* _Page text_:
Here, we use the HT algorithm in conjunction with upward continuation to establish subsurface discontinuities. The block diagram of the algorithm is portrayed in Fig. 3. The upward continuation is applied to the input data given in Eq. (2) in order to image the lineaments resulting from the effects of the bodies at different depths. Such an employment of the transformation provides an instrument for the interpretation of the local and global data sets. We also applied the boundary analysis algorithm (Blakely and Simpson, 1986) to the Bouguer anomaly map to evaluate the performance of the HT technique. The method was firstly introduced by Cordell and Grausch (1982), 1985) for the estimation of the borders of magnetic bodies; later, the method was improved by Blakely and Simpson (1986) for the fast interpretation of the intensity of horizontal gradients. The horizontal gradients of the gravity anomalies of different masses are calculated. The maxima of the horizontal gradients are estimated from the eight neighboring points of a grid point by comparing the horizontal, vertical and diagonal elements. Using a threshold value of 20.55, estimated as half of the difference between the maximum and minimum Bouger anomaly values, the 5-pixel-long lineaments, and longer ones, are automatically determined in the accumulator matrix.

* _Source material_:
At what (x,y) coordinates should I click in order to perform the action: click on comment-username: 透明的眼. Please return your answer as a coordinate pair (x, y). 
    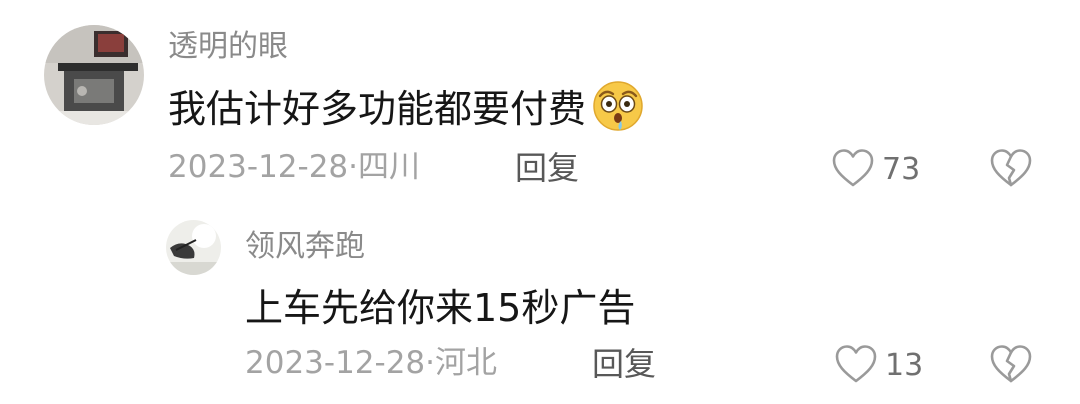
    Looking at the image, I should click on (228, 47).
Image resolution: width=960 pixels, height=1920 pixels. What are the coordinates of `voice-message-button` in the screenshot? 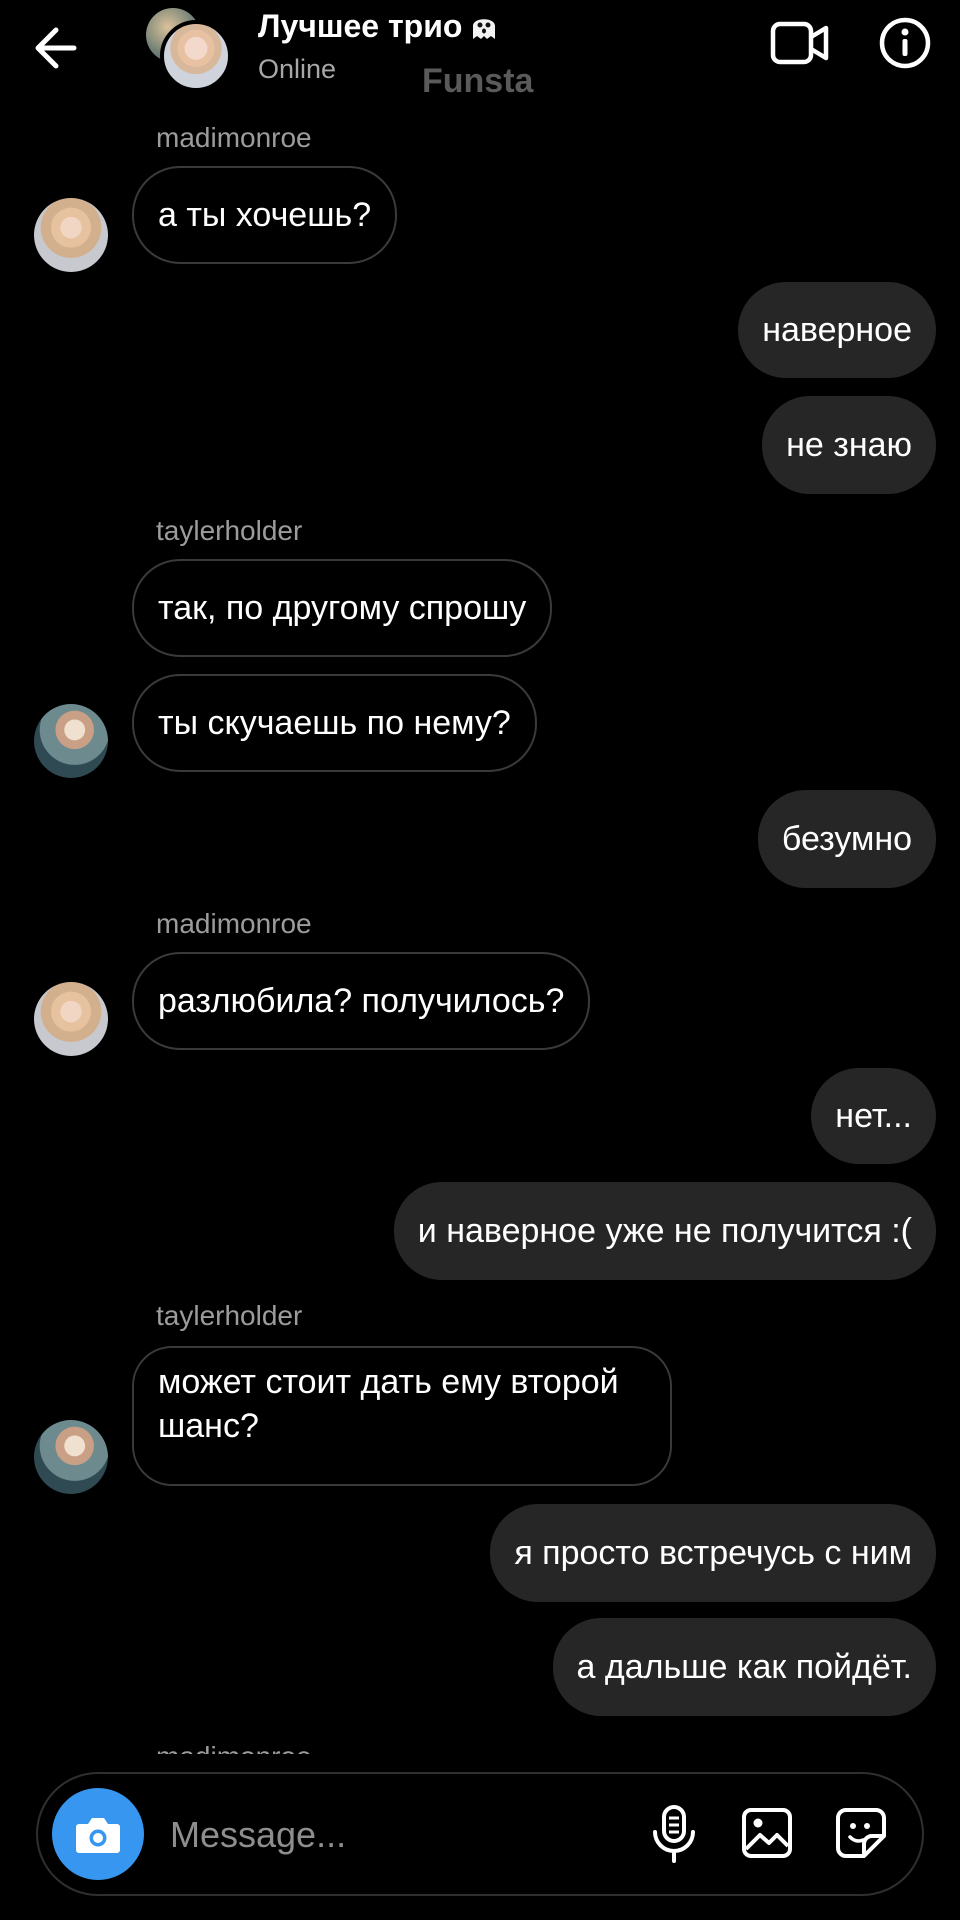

* _Request 1_: The passage above on detecting subsurface discontinuities says the maxima of the horizontal gradients are found by comparing certain elements around each grid point. List every type of element it names.
* _Request 2_: In the passage on detecting subsurface discontinuities, what threshold value is used to determine lineaments in the accumulator matrix?
* _Request 3_: Write what comes next in the passage on detecting subsurface discontinuities, picking up after its final sentence.

* _Response box 1_: horizontal, vertical, diagonal

* _Response box 2_: 20.55

* _Response box 3_:
3. Geological Setting
The study area is located in the southwestern part of the Thrace Basin in northwestern Turkey (Fig. 1(a)). It is bounded to the south by the Aegean Sea, a segment of the North Anatolian Fault, the Ganos Fault (Şengör, 1979), and to the west by the metamorphic rocks of the Rhodope Massif in Greece. To the north and east, the widespread Upper Miocene-Quaternary deposits of the Thrace Basin exist.
3.1 Pre-Neogene units of southwestern Thrace
The oldest rocks to the north of the Gulf of Saros, which crop out in a very small area around Mecidiye, consist of highly-altered low-grade metaclastic rocks (Elmas, 2012) showing a great similarity to the Triassic metamorphic rocks of the Strandja Massif (Okay et al., 2010). Furthermore, the hydrocarbon exploration wells around the Keşan to the north of the Ganos Fault (Figs. 1(a) and (b)) penetrated into similar metamorphic rocks below the Tertiary basin fill suggesting that the Strandja-type basement is continuous from north to south (Siyako and Huvaz, 2007).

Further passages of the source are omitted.